Prompt: Write out the line with "This screenshot has width=700, height=785." and every later line through the end of the data below, exactly as given, with no pictures in the copy.

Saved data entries
»»

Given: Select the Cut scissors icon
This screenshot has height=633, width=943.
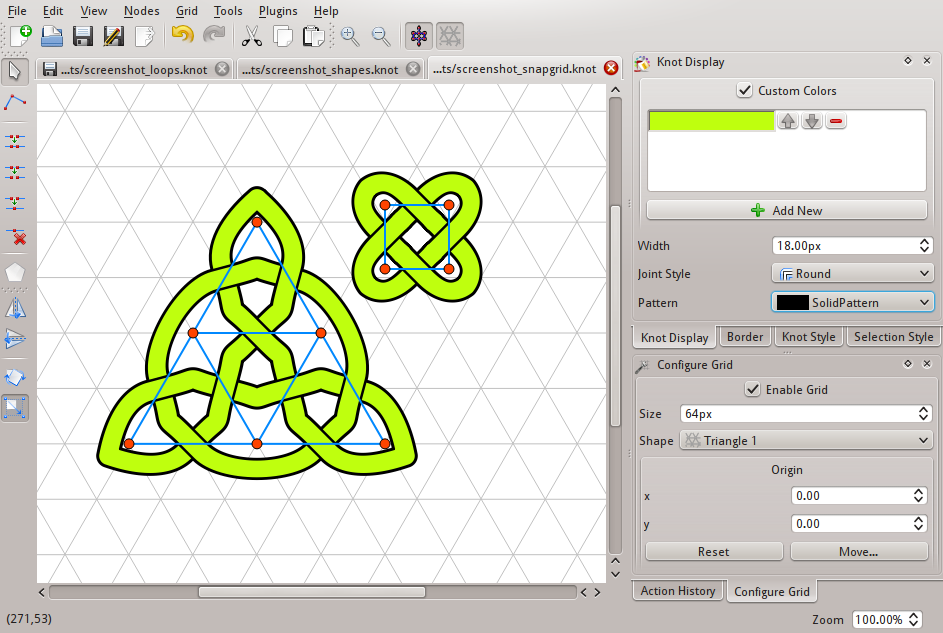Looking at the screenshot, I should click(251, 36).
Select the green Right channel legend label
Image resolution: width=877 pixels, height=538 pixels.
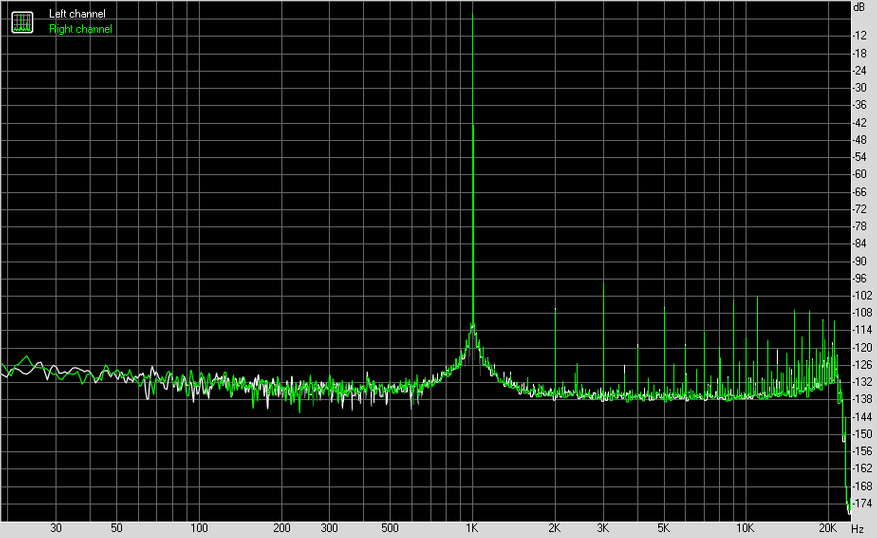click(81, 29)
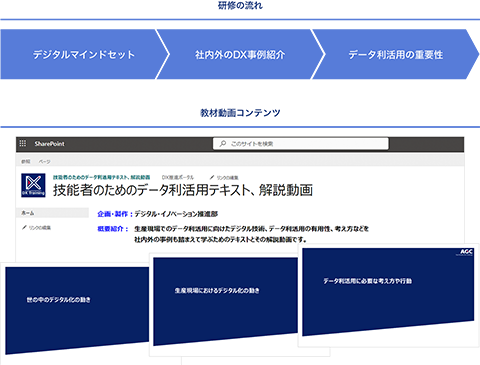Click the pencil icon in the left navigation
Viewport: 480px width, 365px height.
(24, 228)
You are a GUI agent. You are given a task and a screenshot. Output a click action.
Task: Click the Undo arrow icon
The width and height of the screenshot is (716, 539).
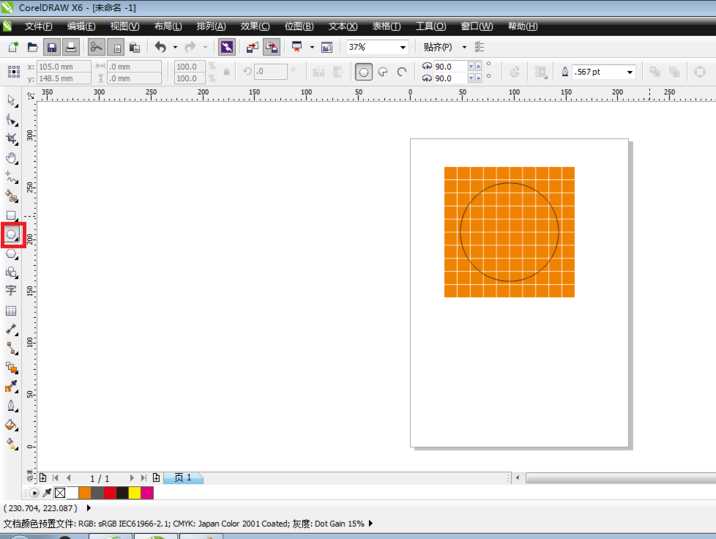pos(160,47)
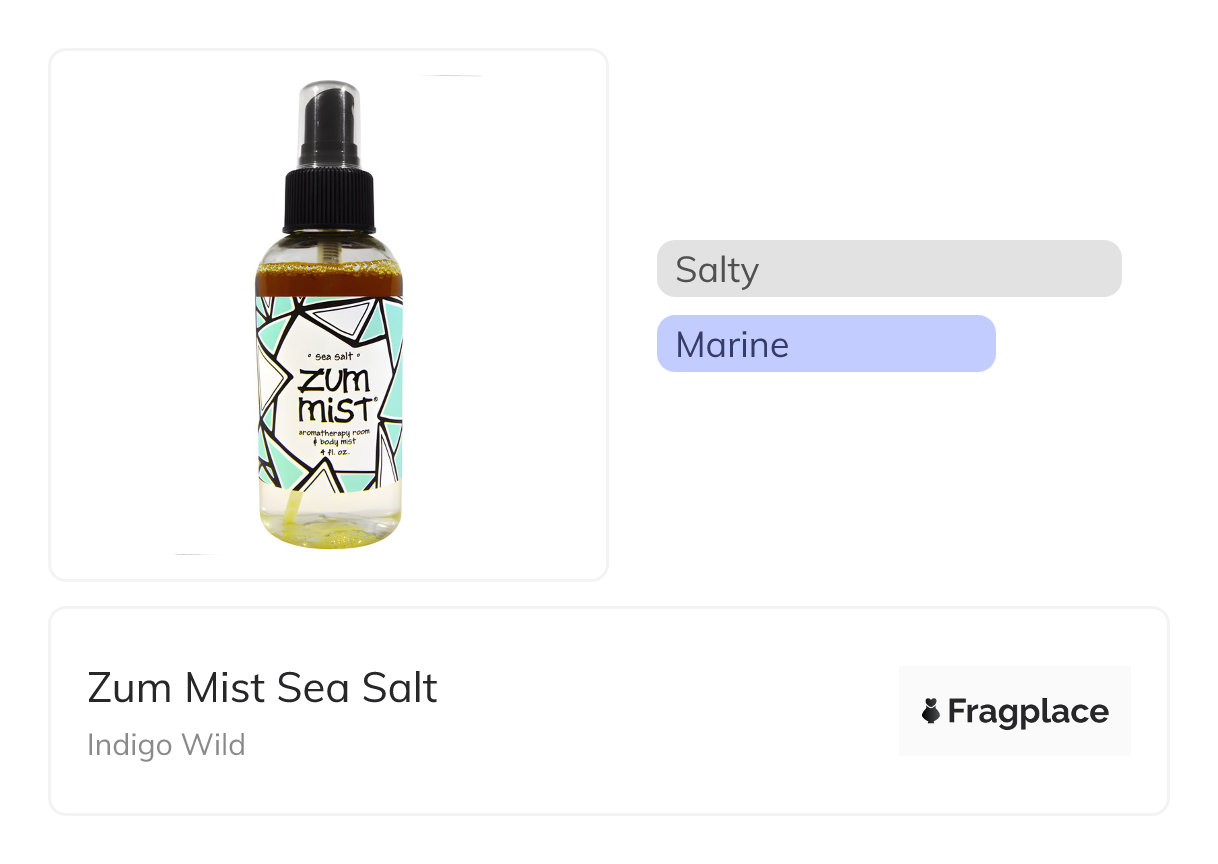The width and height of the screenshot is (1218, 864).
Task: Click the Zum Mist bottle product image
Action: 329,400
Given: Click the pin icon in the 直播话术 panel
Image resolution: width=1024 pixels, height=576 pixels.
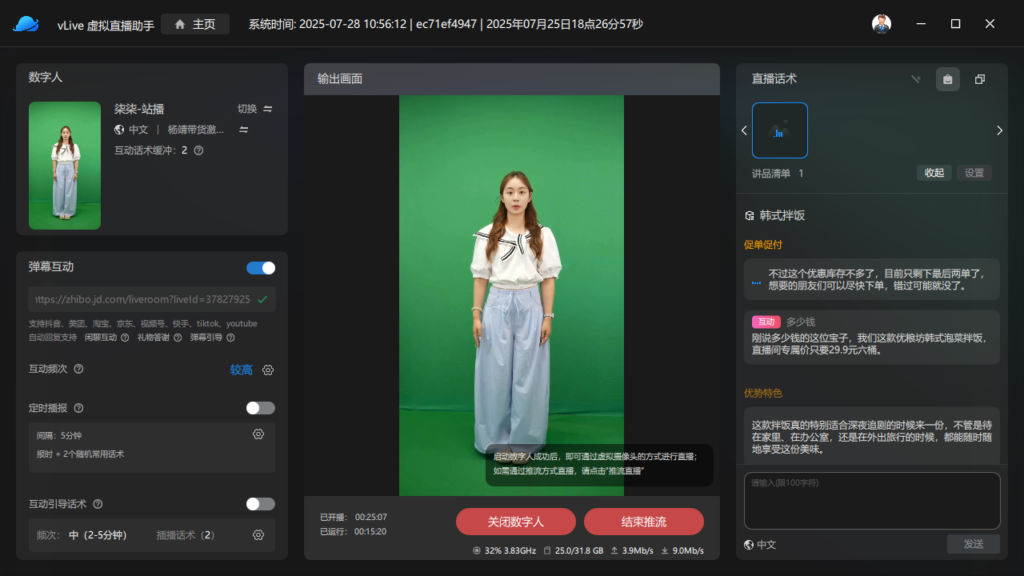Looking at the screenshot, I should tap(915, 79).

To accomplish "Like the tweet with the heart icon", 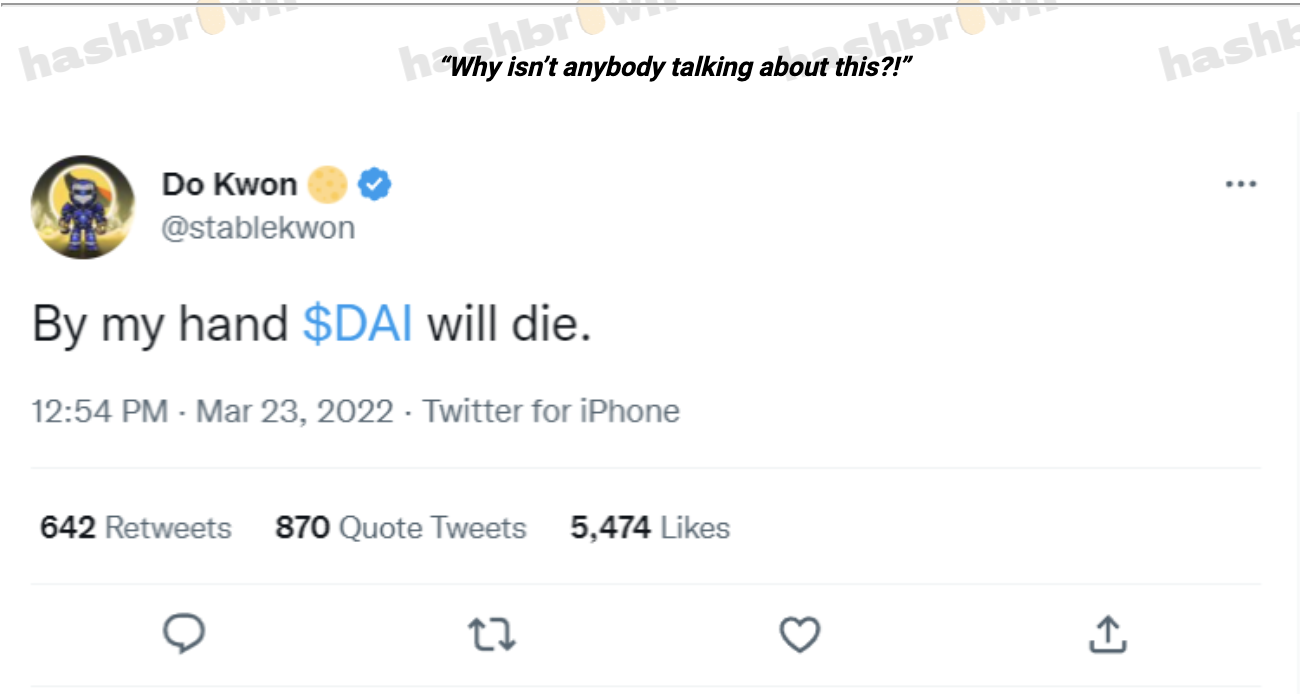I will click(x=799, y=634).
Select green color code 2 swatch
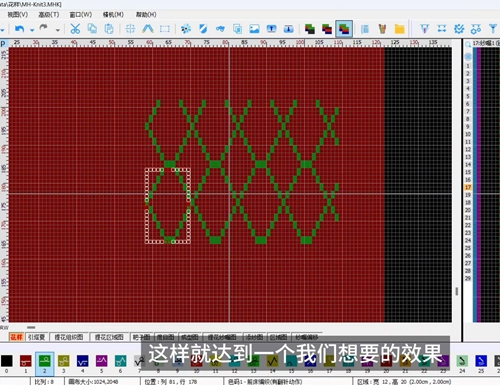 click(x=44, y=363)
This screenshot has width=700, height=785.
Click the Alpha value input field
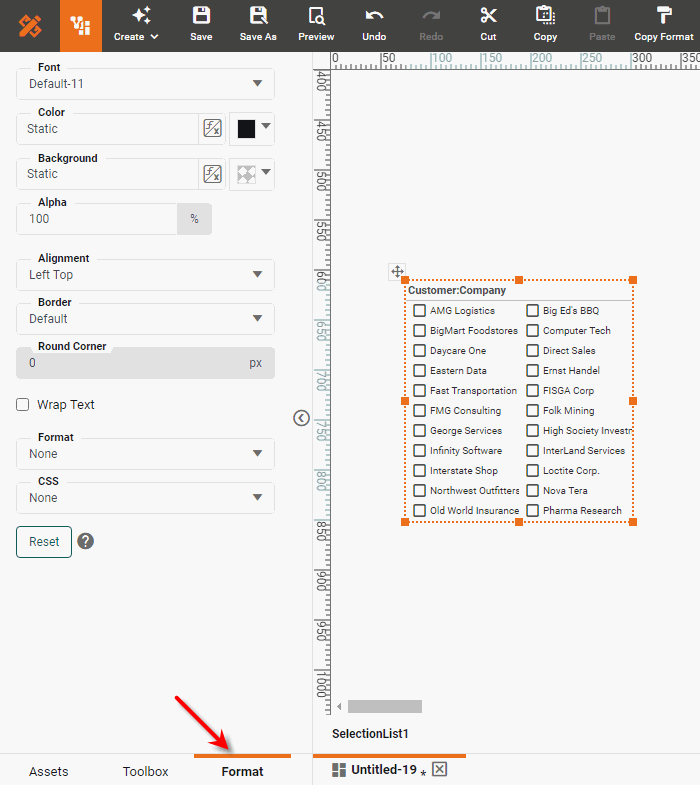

««

Response:
This screenshot has width=700, height=785.
Click the Alpha value input field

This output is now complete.